Page revised in April 2009.

To the Italian visitors of my web site

Monte Aventino e Vestigi del Ponte Sublicio (Book 5) (Map C3) (Day 5) and (Day 6) (View C11) (Rione Ripa) and (Rione Trastevere)

In this page:
The plate by Giuseppe Vasi
Today's view
What's left (S. Maria in Cappella)
Casino di Donna Olimpia
Eremitorio (hermitage) di S. Anna
Ruins at the bottom of the Aventine

The Plate (No. 96)

Monte Aventino e Vestigi del Ponte Sublicio

This all embracing view of the Aventine seen from the Tiber clearly shows the walls which prevented its monasteries from being attacked. The Aventine was so remote from papal Rome, that security could only be achieved by treating it as a separate little town. The title of the plate refers also to the ruins of Ponte Sublicio, the first Roman bridge to cross the river.
The view is taken from the green dot in the small 1748 map here below. In the description below the plate Vasi made reference to: 1) Palace of the Knights of Jerusalem (of Malta); 2) S. Alessio ; 3) S. Sabina; 4) Salara (salt-works); 5) Eremitorio di S. Anna; 6) S. Maria e S. Giacomo in Cupella; 7) Part of Trastevere; 8) Ruins of a Roman bridge. 1), 2) and 3) are shown in detail in other pages. The small map shows also 9) Casino di Donna Olimpia.

Small ViewSmall Map

Today

The view today
View of the Aventine hill from (modern) Ponte Palatino

After the very damaging flood of Rome which occurred in December 1870, the Italian government took steps to protect the city; these included the enlargement of the river bed and the construction of high walls; their effects are particularly evident when one compares the view by Vasi with the current one; the little mills and other factories which characterized this area have disappeared, while the view over the top of the Aventine hill is almost unchanged.

What's Left

S. Sabina & S. Alessio
View over S. Sabina (left) and S. Alessio (right)
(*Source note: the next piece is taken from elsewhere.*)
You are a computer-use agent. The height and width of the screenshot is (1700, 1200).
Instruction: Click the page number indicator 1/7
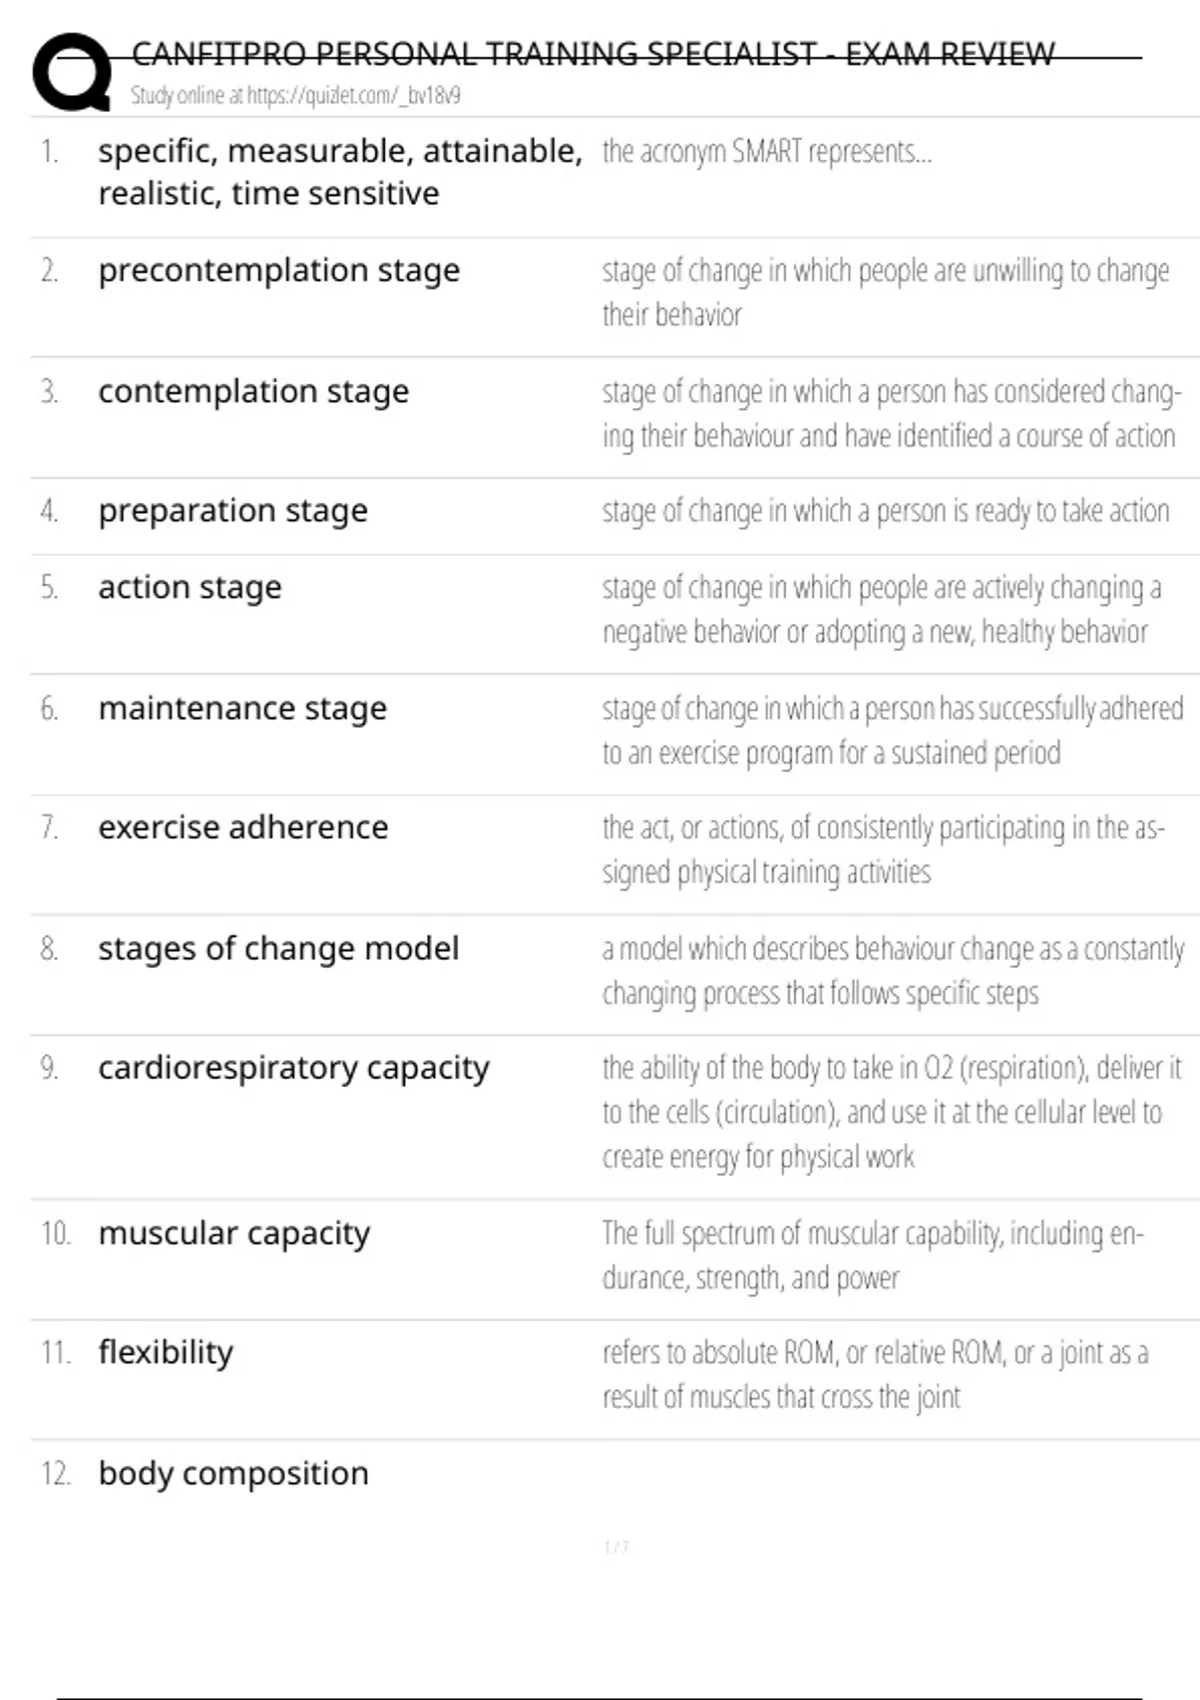tap(616, 1548)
A section of the monastery of S. Sabina which stood on the edge of the hill was pulled down when the church was restored in the XXth century. Little else seems to have changed in this secluded part of the city.

Details
(left) Main building of the Priory of the Knights of Malta; (centre/right) S. Maria in Cappella and detail of its bell tower; (lower right corner) ruins of Ponte Sublicio


The status of the Sovereign Military Order of Malta is not easy to define, but Italy grants extraterritoriality to its Villa on the Aventine (and to Palazzo Malta in Via Condotti) and this explains the flags placed on the roof and on the balcony.
The small church of S. Maria in Cupella (today in Cappella) is very old (it dates back to the XIth century) but it has undergone too many alterations; in the XIXth century it was given a medieval appearance.
The memory of Ponte Sublicio is associated with an episode of the war between Rome and the Etruscans; at that time it was made of timber, but later on it was rebuilt in stone; it was maintained until the Vth century AD; the pillars which supported it were very visible until 1878, when they were blown up to facilitate the flow of the river; today they can be seen only when the level of the water is very low.

Casino di Donna Olimpia

Casino di Donna Olimpia
(left) Casino di Donna Olimpia: the photo was taken from Rocca Savella on the opposite side of the river. The image shows in the background: (left to right): bell tower of S. Cecilia, S. Giovanni Battista dei Genovesi, bell tower of S. Grisogono and St. Peter's; (right) detail of the loggia.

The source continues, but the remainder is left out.